A methodology to manufacture such complex microstructures was therefore developed and optimised. To maximise the design freedom, the chosen approach was to 3D print continuous carbon fibre composites with a MarkForged MarkOne 3D printer. The methodology for 3D printing was optimised so that model microstructures of carbon/glass hybrid composites could be printed. The sample design for the compact tension test also required optimisation. This was needed to prevent unwanted failure mechanisms such as buckling and compressive failure at the back. Once optimised, compact tension tests were successfully performed.

The experimental results showed good correlation with the modelling predictions. This implies that the model can be used to predict even more complex and better microstructures, even though they may not be printable yet. The final step in the model was therefore to move away from layered or striped microstructures (see Figure 1a and b respectively), and into more complex microstructures.

In the final step, more complex microstructures were modelled and optimised. This led to even larger and more sustained synergetic effects. Such complex microstructures would be challenging but not impossible to manufacture. At the moment however, the state of the art in 3D printing is not sufficiently advanced to print them.
The project has modified the compact tension test and accompanying data reduction scheme for ductile samples that are prone to buckling and compressive failure.

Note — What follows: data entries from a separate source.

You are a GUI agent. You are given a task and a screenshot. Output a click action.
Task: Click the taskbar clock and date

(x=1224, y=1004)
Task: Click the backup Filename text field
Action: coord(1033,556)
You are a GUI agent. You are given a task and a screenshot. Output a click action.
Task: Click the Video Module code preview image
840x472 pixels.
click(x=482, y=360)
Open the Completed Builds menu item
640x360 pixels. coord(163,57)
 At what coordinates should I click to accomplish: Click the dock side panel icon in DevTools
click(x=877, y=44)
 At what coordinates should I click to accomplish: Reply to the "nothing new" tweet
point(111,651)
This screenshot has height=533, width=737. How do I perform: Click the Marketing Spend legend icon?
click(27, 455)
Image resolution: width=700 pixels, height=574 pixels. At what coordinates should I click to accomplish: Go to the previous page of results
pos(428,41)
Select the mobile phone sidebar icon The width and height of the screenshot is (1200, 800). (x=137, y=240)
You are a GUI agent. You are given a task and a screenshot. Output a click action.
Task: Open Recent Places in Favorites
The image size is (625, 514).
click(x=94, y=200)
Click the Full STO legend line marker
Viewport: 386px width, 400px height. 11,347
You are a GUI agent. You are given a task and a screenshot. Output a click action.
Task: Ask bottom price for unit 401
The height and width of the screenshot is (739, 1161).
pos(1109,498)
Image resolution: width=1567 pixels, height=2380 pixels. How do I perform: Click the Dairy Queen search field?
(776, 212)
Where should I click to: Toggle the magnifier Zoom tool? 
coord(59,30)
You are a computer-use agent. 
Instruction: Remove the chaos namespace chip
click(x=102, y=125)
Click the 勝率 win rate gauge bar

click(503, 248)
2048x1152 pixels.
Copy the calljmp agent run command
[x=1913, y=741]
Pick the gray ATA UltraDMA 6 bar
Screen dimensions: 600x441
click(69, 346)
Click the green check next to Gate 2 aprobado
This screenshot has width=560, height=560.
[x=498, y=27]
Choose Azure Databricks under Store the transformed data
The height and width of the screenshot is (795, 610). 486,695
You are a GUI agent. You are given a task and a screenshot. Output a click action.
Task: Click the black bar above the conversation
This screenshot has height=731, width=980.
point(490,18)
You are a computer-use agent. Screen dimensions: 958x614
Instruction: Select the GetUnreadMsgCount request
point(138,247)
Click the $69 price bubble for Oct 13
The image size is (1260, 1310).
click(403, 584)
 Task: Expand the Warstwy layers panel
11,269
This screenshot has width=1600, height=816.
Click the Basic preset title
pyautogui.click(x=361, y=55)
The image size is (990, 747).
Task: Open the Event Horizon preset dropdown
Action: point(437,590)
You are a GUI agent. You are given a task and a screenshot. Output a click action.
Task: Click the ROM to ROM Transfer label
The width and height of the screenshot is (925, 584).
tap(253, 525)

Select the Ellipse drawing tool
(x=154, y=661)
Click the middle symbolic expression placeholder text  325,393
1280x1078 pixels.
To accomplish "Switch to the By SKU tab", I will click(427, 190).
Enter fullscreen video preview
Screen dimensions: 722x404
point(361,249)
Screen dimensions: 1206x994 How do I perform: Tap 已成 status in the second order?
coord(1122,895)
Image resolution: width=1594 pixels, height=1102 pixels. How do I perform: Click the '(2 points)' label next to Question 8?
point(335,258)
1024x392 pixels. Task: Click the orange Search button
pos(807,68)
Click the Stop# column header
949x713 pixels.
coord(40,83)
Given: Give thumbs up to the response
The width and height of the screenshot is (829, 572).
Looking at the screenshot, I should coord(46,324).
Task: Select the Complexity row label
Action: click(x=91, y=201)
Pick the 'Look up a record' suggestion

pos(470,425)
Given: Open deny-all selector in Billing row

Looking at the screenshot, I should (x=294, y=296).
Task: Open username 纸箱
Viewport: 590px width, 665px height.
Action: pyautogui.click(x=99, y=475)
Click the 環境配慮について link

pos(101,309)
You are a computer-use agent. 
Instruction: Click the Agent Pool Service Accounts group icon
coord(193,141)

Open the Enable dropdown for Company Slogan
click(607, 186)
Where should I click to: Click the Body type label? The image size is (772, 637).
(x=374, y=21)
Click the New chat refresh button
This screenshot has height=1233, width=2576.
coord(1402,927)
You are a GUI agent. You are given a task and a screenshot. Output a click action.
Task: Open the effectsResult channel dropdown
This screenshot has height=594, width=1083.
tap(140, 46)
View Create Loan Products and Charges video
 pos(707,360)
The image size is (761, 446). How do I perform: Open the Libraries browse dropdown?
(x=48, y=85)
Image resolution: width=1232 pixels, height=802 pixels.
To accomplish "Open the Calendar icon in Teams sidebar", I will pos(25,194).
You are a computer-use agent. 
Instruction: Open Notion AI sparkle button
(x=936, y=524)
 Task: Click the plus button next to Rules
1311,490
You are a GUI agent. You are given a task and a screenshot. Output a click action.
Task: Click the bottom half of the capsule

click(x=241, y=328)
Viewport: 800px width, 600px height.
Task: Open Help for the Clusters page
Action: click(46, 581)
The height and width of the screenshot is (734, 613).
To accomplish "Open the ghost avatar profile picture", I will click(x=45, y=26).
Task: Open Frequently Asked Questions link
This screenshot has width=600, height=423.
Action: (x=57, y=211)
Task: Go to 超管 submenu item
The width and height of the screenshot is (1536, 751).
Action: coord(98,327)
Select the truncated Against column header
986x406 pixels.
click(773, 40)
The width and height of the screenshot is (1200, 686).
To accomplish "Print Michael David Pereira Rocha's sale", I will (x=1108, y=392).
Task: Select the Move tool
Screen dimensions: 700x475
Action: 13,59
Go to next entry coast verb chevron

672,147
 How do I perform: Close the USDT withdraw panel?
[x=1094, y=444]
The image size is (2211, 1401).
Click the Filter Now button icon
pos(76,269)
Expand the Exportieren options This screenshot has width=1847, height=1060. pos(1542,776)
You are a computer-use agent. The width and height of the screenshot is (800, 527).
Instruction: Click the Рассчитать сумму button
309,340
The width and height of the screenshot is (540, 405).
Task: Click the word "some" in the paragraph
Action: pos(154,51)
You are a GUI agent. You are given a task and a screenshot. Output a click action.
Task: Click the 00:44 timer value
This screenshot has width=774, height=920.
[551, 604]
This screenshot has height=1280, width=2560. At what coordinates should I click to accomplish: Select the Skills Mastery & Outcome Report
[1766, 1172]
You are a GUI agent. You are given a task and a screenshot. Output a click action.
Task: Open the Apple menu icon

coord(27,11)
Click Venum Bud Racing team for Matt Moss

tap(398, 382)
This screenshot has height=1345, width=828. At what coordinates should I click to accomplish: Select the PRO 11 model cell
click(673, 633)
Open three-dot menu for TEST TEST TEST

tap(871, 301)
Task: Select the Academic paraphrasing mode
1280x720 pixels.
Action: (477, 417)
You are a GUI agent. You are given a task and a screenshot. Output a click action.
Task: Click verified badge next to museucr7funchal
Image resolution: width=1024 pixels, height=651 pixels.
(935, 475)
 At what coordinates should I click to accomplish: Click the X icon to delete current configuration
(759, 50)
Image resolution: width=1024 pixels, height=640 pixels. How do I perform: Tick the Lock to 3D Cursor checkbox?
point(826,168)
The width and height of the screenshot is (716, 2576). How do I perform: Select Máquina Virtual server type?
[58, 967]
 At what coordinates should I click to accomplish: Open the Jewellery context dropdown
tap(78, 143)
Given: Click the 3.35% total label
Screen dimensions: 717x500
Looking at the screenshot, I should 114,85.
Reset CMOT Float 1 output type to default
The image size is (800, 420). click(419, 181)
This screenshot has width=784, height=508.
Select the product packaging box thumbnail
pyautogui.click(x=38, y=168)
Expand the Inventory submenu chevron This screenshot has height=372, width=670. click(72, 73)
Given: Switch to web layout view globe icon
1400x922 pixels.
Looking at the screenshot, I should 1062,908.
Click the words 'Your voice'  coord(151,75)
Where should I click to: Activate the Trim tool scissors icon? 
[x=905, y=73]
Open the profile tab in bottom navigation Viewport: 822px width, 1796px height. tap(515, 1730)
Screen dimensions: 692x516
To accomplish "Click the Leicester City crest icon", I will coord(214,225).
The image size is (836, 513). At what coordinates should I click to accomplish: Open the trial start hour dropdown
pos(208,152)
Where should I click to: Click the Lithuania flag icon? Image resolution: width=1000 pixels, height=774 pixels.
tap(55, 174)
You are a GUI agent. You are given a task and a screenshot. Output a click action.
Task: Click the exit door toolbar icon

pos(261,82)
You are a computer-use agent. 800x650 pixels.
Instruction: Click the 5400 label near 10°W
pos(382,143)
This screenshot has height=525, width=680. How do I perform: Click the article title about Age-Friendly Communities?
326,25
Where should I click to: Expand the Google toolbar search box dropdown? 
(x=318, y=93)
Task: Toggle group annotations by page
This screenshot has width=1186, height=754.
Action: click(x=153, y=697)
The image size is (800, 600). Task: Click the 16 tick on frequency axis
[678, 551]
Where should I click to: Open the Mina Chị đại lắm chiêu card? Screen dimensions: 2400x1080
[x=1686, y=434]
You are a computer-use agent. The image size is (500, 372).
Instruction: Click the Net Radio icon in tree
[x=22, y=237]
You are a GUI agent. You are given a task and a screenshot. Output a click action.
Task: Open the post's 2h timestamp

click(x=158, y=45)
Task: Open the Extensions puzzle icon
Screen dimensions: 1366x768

This methodology can now be used by other researchers on a much wider variety of materials.

We have identified pathways to exploit the microstructure of fibre-reinforced composites to increase translaminar fracture toughness and hence damage tolerance. This can potentially lead to a shift in thinking of the microstructure as the uncontrolled result of the manufacture to adapting the manufacture to create the optimal microstructure. In the future, this could lead to safer and more reliable use of fibre-reinforced composites in applications such as airplanes, cars and trains.

Through our presence at Imperial Festival, we have made the general public more aware of the importance of damage tolerance and toughness for structural applications.
Figure 1: Potential microstructures that can be 3D printed and their printing direction.